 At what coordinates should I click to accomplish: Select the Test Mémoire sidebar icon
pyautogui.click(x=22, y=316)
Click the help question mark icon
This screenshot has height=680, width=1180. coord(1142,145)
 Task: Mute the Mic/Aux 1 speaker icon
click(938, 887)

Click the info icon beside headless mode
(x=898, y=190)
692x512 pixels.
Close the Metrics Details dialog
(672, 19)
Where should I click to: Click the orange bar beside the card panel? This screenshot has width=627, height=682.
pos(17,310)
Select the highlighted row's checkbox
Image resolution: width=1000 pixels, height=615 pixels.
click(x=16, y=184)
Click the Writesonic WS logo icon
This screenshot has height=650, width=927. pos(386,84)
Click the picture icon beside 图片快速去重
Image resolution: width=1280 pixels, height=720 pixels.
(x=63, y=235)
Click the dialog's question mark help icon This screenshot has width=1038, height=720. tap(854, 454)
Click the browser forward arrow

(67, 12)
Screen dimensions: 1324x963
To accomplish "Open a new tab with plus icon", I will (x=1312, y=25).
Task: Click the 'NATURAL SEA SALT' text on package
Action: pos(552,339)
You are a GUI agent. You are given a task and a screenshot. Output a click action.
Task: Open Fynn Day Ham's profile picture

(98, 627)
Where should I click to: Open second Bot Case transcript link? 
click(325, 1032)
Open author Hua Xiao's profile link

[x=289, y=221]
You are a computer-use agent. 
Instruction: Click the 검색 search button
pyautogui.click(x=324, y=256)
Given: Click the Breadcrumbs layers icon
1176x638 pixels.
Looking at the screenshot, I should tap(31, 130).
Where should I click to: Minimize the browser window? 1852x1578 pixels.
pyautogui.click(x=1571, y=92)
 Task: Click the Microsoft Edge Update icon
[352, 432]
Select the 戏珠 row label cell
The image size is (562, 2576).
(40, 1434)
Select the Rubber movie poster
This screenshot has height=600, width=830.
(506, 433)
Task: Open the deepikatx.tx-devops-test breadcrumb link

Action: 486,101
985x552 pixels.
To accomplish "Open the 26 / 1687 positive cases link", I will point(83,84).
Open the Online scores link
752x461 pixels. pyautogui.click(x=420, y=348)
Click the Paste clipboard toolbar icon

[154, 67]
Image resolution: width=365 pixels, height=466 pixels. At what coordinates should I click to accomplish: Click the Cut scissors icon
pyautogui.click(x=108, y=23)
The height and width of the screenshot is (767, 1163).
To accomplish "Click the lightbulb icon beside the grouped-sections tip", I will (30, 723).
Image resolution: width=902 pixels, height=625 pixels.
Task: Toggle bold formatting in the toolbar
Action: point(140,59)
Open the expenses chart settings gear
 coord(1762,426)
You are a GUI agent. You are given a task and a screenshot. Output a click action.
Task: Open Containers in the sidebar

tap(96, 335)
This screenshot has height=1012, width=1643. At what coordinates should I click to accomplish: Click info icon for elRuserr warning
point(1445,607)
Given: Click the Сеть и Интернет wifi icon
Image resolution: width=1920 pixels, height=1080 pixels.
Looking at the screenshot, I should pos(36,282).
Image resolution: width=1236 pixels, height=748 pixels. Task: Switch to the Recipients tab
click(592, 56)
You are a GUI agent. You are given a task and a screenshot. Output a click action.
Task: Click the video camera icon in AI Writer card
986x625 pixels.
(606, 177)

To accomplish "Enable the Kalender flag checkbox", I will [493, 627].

* What you are asked to do:
Reformat the material above as a numbered list, dropping the blank lines.

* Final answer:
1.  At what coordinates should I click to accomplish: Select the Test Mémoire sidebar icon
2. pyautogui.click(x=22, y=316)
3. Click the help question mark icon
4. This screenshot has height=680, width=1180. coord(1142,145)
5.  Task: Mute the Mic/Aux 1 speaker icon
6. click(938, 887)
7. Click the info icon beside headless mode
8. (x=898, y=190)
9. 692x512 pixels.
10. Close the Metrics Details dialog
11. (672, 19)
12. Where should I click to: Click the orange bar beside the card panel? This screenshot has width=627, height=682.
13. pos(17,310)
14. Select the highlighted row's checkbox
15. Image resolution: width=1000 pixels, height=615 pixels.
16. click(x=16, y=184)
17. Click the Writesonic WS logo icon
18. This screenshot has height=650, width=927. pos(386,84)
19. Click the picture icon beside 图片快速去重
20. Image resolution: width=1280 pixels, height=720 pixels.
21. (x=63, y=235)
22. Click the dialog's question mark help icon This screenshot has width=1038, height=720. tap(854, 454)
23. Click the browser forward arrow
24. (67, 12)
25. Screen dimensions: 1324x963
26. To accomplish "Open a new tab with plus icon", I will (x=1312, y=25).
27. Task: Click the 'NATURAL SEA SALT' text on package
28. Action: pos(552,339)
29. You are a GUI agent. You are given a task and a screenshot. Output a click action.
30. Task: Open Fynn Day Ham's profile picture
31. (98, 627)
32. Where should I click to: Open second Bot Case transcript link? 
33. click(325, 1032)
34. Open author Hua Xiao's profile link
35. [x=289, y=221]
36. You are a computer-use agent. 
37. Instruction: Click the 검색 search button
38. pyautogui.click(x=324, y=256)
39. Given: Click the Breadcrumbs layers icon
40. 1176x638 pixels.
41. Looking at the screenshot, I should tap(31, 130).
42. Where should I click to: Minimize the browser window? 1852x1578 pixels.
43. pyautogui.click(x=1571, y=92)
44.  Task: Click the Microsoft Edge Update icon
45. [352, 432]
46. Select the 戏珠 row label cell
47. The image size is (562, 2576).
48. (40, 1434)
49. Select the Rubber movie poster
50. This screenshot has height=600, width=830.
51. (506, 433)
52. Task: Open the deepikatx.tx-devops-test breadcrumb link
53. Action: 486,101
54. 985x552 pixels.
55. To accomplish "Open the 26 / 1687 positive cases link", I will point(83,84).
56. Open the Online scores link
57. 752x461 pixels. pyautogui.click(x=420, y=348)
58. Click the Paste clipboard toolbar icon
59. [154, 67]
60. Image resolution: width=365 pixels, height=466 pixels. At what coordinates should I click to accomplish: Click the Cut scissors icon
61. pyautogui.click(x=108, y=23)
62. The height and width of the screenshot is (767, 1163).
63. To accomplish "Click the lightbulb icon beside the grouped-sections tip", I will (30, 723).
64. Image resolution: width=902 pixels, height=625 pixels.
65. Task: Toggle bold formatting in the toolbar
66. Action: point(140,59)
67. Open the expenses chart settings gear
68.  coord(1762,426)
69. You are a GUI agent. You are given a task and a screenshot. Output a click action.
70. Task: Open Containers in the sidebar
71. tap(96, 335)
72. This screenshot has height=1012, width=1643. At what coordinates should I click to accomplish: Click info icon for elRuserr warning
73. point(1445,607)
74. Given: Click the Сеть и Интернет wifi icon
75. Image resolution: width=1920 pixels, height=1080 pixels.
76. Looking at the screenshot, I should pos(36,282).
77. Image resolution: width=1236 pixels, height=748 pixels. Task: Switch to the Recipients tab
78. click(592, 56)
79. You are a GUI agent. You are given a task and a screenshot. Output a click action.
80. Task: Click the video camera icon in AI Writer card
81. 986x625 pixels.
82. (606, 177)
83. To accomplish "Enable the Kalender flag checkbox", I will [493, 627].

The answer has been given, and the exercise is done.